# DATASET
[Start of Attachment]

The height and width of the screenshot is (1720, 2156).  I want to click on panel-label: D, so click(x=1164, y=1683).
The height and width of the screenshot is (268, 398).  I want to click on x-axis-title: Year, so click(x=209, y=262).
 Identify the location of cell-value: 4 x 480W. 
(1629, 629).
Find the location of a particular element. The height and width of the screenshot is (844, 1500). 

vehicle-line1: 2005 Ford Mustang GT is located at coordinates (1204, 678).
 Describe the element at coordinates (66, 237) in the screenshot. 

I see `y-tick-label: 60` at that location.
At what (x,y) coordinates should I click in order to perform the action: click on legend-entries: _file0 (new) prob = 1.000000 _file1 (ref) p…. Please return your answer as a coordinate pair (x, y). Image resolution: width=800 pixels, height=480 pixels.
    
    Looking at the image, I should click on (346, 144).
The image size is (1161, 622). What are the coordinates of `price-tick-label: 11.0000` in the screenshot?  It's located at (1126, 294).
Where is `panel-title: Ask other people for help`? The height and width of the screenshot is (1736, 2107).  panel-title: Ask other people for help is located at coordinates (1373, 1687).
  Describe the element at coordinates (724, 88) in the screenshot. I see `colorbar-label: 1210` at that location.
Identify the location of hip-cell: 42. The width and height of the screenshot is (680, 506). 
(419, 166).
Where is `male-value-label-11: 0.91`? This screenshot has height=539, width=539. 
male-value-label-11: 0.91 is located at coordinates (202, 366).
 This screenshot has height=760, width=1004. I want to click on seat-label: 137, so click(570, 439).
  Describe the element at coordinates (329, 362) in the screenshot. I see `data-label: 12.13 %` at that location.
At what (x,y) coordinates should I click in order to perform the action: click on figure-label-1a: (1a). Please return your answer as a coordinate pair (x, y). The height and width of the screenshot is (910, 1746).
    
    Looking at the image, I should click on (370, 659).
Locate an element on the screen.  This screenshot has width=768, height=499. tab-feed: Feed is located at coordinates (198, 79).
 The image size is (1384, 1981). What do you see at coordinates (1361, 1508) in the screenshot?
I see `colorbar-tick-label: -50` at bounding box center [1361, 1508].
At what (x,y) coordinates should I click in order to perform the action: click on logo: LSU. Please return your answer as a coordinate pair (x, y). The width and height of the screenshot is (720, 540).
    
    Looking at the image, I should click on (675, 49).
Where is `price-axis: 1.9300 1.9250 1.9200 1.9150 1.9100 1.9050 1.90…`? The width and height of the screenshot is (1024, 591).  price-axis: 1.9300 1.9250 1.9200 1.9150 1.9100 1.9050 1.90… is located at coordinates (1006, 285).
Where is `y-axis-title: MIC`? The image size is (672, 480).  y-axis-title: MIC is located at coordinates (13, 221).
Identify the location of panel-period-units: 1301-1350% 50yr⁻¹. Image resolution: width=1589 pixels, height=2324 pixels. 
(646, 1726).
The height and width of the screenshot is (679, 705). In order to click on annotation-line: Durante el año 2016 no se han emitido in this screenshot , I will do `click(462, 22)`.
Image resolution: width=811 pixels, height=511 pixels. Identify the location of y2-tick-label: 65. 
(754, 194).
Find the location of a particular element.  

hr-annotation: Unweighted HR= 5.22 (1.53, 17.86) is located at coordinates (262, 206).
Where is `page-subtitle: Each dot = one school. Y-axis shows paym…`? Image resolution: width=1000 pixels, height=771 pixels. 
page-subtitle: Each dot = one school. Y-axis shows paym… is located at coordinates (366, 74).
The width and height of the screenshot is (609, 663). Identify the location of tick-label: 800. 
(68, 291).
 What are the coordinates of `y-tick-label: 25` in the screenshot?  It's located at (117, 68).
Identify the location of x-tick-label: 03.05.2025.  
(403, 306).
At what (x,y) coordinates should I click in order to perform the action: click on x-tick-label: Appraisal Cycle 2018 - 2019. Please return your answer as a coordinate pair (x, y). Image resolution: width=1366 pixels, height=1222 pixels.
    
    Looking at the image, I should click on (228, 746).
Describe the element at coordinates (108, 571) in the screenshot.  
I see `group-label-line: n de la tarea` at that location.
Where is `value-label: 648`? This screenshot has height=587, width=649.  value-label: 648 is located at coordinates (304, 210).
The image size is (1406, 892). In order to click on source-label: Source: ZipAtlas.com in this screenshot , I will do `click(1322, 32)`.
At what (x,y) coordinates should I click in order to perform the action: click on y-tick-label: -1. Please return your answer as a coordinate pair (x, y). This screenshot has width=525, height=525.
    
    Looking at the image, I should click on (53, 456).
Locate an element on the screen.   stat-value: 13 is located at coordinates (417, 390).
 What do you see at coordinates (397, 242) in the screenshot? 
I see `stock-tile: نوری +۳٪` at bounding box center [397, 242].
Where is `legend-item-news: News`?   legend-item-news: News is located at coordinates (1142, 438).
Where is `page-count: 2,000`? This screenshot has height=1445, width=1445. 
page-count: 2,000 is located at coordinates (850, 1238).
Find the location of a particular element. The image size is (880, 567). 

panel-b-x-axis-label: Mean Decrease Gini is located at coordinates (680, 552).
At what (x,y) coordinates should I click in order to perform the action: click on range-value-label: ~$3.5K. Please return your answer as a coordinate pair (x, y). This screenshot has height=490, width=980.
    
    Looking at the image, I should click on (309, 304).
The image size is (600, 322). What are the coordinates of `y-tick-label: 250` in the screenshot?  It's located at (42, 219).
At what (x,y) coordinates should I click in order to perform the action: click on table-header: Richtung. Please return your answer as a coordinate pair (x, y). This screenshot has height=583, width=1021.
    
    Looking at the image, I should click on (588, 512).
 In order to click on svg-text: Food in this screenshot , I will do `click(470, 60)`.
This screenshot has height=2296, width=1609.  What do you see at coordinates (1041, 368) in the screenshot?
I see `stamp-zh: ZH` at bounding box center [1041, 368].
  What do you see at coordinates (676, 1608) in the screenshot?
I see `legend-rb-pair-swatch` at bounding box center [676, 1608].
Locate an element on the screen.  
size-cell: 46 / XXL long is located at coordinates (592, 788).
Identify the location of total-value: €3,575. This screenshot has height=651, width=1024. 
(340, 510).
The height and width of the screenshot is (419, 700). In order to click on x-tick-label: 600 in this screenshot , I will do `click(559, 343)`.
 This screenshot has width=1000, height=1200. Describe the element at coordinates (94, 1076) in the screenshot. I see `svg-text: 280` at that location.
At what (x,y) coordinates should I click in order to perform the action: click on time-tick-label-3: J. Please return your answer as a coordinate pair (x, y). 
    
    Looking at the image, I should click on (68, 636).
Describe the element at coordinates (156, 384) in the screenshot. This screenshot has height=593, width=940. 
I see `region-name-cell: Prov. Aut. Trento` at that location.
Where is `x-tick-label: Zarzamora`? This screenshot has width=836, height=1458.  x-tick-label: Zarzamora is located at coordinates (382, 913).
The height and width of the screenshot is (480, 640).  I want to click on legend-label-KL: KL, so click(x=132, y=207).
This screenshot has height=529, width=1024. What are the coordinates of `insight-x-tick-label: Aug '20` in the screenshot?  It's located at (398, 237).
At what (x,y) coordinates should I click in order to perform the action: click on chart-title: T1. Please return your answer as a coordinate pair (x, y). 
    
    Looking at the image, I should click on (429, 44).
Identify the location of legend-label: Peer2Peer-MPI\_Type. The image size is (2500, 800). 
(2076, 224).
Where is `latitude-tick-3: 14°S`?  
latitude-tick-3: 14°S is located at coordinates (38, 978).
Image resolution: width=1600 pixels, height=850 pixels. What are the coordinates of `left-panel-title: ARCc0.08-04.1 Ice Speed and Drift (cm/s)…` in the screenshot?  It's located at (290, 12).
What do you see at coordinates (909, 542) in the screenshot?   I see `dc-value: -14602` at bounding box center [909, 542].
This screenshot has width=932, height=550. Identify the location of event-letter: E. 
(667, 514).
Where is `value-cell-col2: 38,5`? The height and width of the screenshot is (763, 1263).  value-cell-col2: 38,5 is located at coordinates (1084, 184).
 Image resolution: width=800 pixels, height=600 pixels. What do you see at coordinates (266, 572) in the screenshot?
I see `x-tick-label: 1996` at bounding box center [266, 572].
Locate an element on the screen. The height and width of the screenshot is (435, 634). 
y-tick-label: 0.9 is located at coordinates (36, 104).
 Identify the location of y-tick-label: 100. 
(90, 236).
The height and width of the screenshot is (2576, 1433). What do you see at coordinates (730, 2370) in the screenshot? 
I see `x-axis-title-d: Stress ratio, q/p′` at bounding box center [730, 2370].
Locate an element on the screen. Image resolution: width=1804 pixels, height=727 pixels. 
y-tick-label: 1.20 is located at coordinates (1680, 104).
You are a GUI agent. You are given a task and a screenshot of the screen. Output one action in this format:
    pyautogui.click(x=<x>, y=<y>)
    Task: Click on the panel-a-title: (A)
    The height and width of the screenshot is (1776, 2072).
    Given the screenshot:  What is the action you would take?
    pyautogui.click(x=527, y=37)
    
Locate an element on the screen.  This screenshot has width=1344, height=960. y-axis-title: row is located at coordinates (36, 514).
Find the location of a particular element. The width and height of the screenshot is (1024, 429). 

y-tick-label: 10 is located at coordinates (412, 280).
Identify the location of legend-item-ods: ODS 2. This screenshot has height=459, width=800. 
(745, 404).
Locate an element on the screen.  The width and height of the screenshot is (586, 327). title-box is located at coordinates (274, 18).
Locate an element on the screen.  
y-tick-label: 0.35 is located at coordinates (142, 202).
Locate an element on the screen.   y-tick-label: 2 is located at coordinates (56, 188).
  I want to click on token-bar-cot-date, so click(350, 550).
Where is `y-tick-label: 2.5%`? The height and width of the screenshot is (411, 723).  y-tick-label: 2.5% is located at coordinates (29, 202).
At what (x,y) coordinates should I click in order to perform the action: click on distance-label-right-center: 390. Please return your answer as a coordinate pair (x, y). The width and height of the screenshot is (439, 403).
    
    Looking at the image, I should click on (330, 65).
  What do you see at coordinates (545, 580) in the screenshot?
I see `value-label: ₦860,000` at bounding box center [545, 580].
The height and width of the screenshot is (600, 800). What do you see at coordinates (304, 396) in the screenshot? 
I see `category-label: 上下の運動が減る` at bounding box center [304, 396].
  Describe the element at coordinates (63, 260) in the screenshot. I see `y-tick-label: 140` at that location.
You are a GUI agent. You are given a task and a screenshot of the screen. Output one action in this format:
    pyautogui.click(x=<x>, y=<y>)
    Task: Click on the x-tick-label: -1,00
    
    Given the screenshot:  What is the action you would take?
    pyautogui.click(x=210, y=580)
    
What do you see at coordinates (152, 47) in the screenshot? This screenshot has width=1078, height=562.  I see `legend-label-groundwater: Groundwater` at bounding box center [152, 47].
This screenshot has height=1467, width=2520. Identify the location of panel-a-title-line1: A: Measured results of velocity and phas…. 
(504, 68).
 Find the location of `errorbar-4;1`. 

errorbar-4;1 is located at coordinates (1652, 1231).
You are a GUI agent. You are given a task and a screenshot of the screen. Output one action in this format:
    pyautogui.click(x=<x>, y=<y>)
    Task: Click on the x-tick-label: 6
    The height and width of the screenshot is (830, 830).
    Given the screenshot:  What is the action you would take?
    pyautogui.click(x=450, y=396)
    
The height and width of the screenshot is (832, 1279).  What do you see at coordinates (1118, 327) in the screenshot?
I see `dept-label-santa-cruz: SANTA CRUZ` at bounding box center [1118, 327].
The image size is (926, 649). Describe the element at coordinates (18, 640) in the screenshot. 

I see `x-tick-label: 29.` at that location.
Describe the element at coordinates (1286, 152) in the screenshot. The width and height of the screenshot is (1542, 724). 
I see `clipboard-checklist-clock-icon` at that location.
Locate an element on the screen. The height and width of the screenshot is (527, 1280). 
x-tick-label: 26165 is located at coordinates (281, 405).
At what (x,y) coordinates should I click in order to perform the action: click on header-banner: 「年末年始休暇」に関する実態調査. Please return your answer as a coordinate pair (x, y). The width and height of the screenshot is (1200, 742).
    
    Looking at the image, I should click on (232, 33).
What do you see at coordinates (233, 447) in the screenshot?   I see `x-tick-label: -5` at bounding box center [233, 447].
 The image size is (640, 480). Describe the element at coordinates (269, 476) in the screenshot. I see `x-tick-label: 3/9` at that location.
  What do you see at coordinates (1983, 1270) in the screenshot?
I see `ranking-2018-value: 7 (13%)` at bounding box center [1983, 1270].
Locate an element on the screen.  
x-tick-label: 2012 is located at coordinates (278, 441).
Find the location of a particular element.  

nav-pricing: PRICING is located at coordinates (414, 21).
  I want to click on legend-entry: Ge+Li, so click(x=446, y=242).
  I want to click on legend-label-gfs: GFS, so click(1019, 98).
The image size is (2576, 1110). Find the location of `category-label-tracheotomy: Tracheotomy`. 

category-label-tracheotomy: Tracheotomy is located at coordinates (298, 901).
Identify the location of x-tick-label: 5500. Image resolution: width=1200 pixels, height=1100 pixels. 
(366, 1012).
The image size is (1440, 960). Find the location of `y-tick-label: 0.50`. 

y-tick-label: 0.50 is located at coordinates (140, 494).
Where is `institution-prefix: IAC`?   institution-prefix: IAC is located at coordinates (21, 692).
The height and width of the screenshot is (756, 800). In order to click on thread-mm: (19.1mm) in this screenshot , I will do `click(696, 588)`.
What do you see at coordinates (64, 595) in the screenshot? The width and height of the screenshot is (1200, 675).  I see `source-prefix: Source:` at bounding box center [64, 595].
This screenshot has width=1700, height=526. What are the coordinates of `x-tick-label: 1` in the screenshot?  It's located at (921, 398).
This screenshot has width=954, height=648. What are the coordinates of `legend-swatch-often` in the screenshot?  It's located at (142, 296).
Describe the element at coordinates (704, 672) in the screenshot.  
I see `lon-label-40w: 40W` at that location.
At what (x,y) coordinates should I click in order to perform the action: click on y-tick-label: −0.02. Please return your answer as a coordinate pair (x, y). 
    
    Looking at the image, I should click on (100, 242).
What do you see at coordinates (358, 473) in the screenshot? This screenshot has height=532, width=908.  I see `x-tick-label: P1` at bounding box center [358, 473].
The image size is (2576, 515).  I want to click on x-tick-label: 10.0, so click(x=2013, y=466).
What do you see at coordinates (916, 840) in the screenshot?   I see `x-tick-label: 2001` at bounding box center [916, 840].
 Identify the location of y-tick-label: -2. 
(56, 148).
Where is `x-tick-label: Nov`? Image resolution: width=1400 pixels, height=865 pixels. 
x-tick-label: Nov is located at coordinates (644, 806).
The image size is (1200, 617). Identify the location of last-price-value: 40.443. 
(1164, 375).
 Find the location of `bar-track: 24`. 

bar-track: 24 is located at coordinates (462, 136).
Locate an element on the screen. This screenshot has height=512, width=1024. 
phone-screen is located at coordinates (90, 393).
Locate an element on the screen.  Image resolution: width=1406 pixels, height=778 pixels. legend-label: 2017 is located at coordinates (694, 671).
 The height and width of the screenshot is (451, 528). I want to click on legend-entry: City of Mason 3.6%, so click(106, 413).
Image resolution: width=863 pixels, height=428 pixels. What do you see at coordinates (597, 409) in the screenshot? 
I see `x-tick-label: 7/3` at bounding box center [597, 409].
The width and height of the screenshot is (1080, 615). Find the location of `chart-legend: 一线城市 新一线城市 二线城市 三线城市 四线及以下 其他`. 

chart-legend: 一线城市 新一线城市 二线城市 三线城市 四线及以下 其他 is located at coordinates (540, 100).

[End of Attachment]

# WHAT TO WORK ON
Reproduce the listing above word for word, from its first line through the line containing "Looking at the image, I should click on (370, 659).", including both ends.

# RESULT
The height and width of the screenshot is (1720, 2156).  I want to click on panel-label: D, so click(x=1164, y=1683).
The height and width of the screenshot is (268, 398).  I want to click on x-axis-title: Year, so click(x=209, y=262).
 Identify the location of cell-value: 4 x 480W. 
(1629, 629).
Find the location of a particular element. The height and width of the screenshot is (844, 1500). 

vehicle-line1: 2005 Ford Mustang GT is located at coordinates (1204, 678).
 Describe the element at coordinates (66, 237) in the screenshot. 

I see `y-tick-label: 60` at that location.
At what (x,y) coordinates should I click in order to perform the action: click on legend-entries: _file0 (new) prob = 1.000000 _file1 (ref) p…. Please return your answer as a coordinate pair (x, y). Image resolution: width=800 pixels, height=480 pixels.
    
    Looking at the image, I should click on (346, 144).
The image size is (1161, 622). What are the coordinates of `price-tick-label: 11.0000` in the screenshot?  It's located at (1126, 294).
Where is `panel-title: Ask other people for help`? The height and width of the screenshot is (1736, 2107).  panel-title: Ask other people for help is located at coordinates (1373, 1687).
  Describe the element at coordinates (724, 88) in the screenshot. I see `colorbar-label: 1210` at that location.
Identify the location of hip-cell: 42. The width and height of the screenshot is (680, 506). 
(419, 166).
Where is `male-value-label-11: 0.91`? This screenshot has height=539, width=539. 
male-value-label-11: 0.91 is located at coordinates (202, 366).
 This screenshot has height=760, width=1004. I want to click on seat-label: 137, so click(570, 439).
  Describe the element at coordinates (329, 362) in the screenshot. I see `data-label: 12.13 %` at that location.
At what (x,y) coordinates should I click in order to perform the action: click on figure-label-1a: (1a). Please return your answer as a coordinate pair (x, y). The height and width of the screenshot is (910, 1746).
    
    Looking at the image, I should click on (370, 659).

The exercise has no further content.